Francesco Merlo, giornalista siciliano di Repubblica, ha scattato la sua ambigua fotografia del Sud e lo ha fatto con queste parole, (inconsapevolmente?) intrise di quegli stereotipi irritanti e dolorosi che egli stesso poi, al termine del suo discorso, scaricherà sulla Lega: “Questa disgrazia provoca rassegnazione e diffidenza al Sud, addolorate alzate di spalle, una stanca pietà che molto di rado riesce a diventare solidarietà, aiuto e partecipazione, perché il Mezzogiorno d’Italia è uno di quei luoghi verso i quali gli uomini si forzano all’indifferenza, si costringono a non commuoversi, spengono prudentemente ogni moto dell’animo, annacquano il vino della solidarietà, perché è uno di quei luoghi in cui la disgrazia è considerata endemica, il prolungamento della normalità, una di quelle aree umane in cui è meglio farsi gli affari propri, non dare, evitare di intervenire, perché lì elemosinato ed elemosiniere rischiano di fare la stessa fine”.

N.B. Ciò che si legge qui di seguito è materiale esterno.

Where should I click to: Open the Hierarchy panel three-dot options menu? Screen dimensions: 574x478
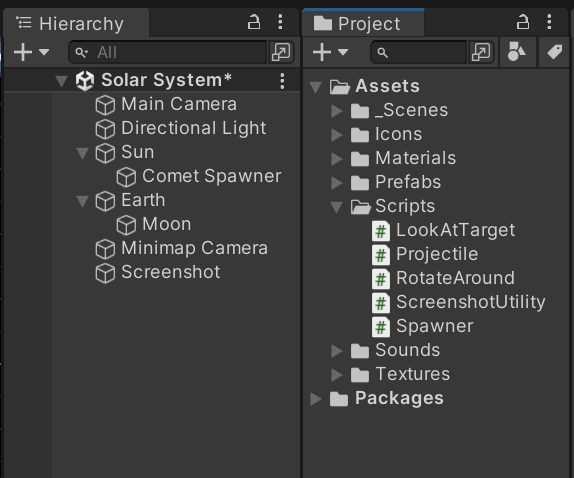click(x=280, y=22)
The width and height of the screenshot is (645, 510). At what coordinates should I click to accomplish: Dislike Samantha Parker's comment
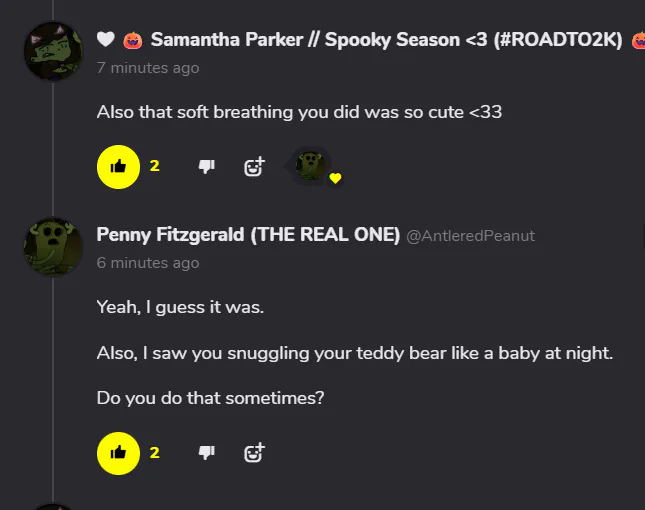[207, 167]
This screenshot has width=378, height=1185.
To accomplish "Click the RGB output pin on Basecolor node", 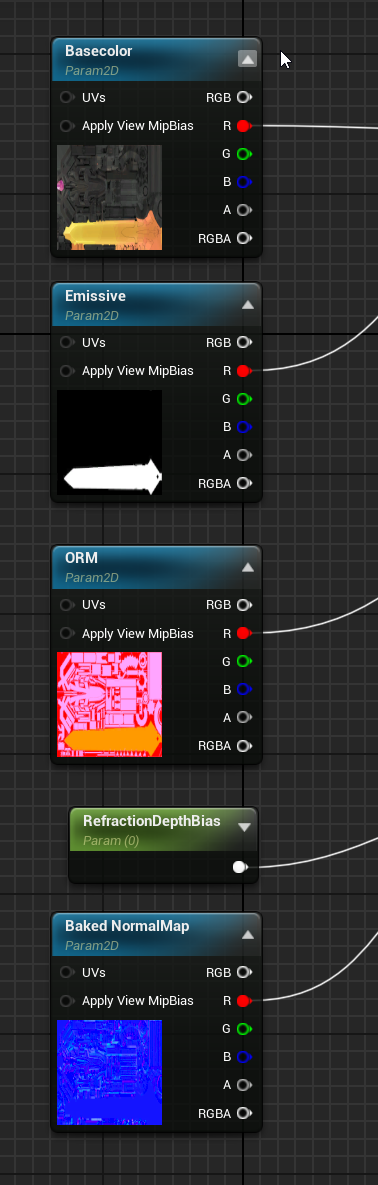I will (243, 97).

A Merlo vorrei raccontare della mole innumerevole di mail, messaggi, post sui social network di gente, di siciliani, che volevano avere un numero a cui inviare un sms per sostenere le popolazioni del messinese, vorrei raccontare di quei volontari pronti a partire da ogni città dell’isola e stoppati (come mai?) dalla Protezione civile. Vorrei anche ricordare come a Giampilieri, 2 anni fa, soccorritori, vigili del fuoco, speleologi, cittadini, volontari erano siciliani, perché lì lo Stato non c’era e non c’è neanche adesso che molte vie di collegamento sono ancora inutilizzabili e molti luoghi sono divenuti lo spettro di se stessi. La gente non ha alzato le spalle, non si è fatta i fatti propri, non è rimasta indifferente.
Semplicemente sa di non trovarsi nella parte “alta” del Paese, sa di essere agli occhi del resto d’Italia un’Isola che non c’è, ed allora si è abituata a farcela da sola, nonostante tutto. Mobilitandosi, mettendo le mani tra pietre e fango, piangendo i propri morti con dignità silenziosa, asciugandosi le lacrime e rimboccandosi le maniche per trovare un minimo di maledetta normalità. Perché nell’Isola che non c’è, caro Merlo, del razzismo dei settentrionali non ci si cura più. Non se ne ha il tempo. Perché bisogna mettersi in viaggio oppure rimanere per difendersi dall’ancor più odiosa indifferenza di chi sventola bandiere di unità solo davanti a telecamere, fanfare e parate, per poi fuggire di fronte al fango ed alle responsabilità.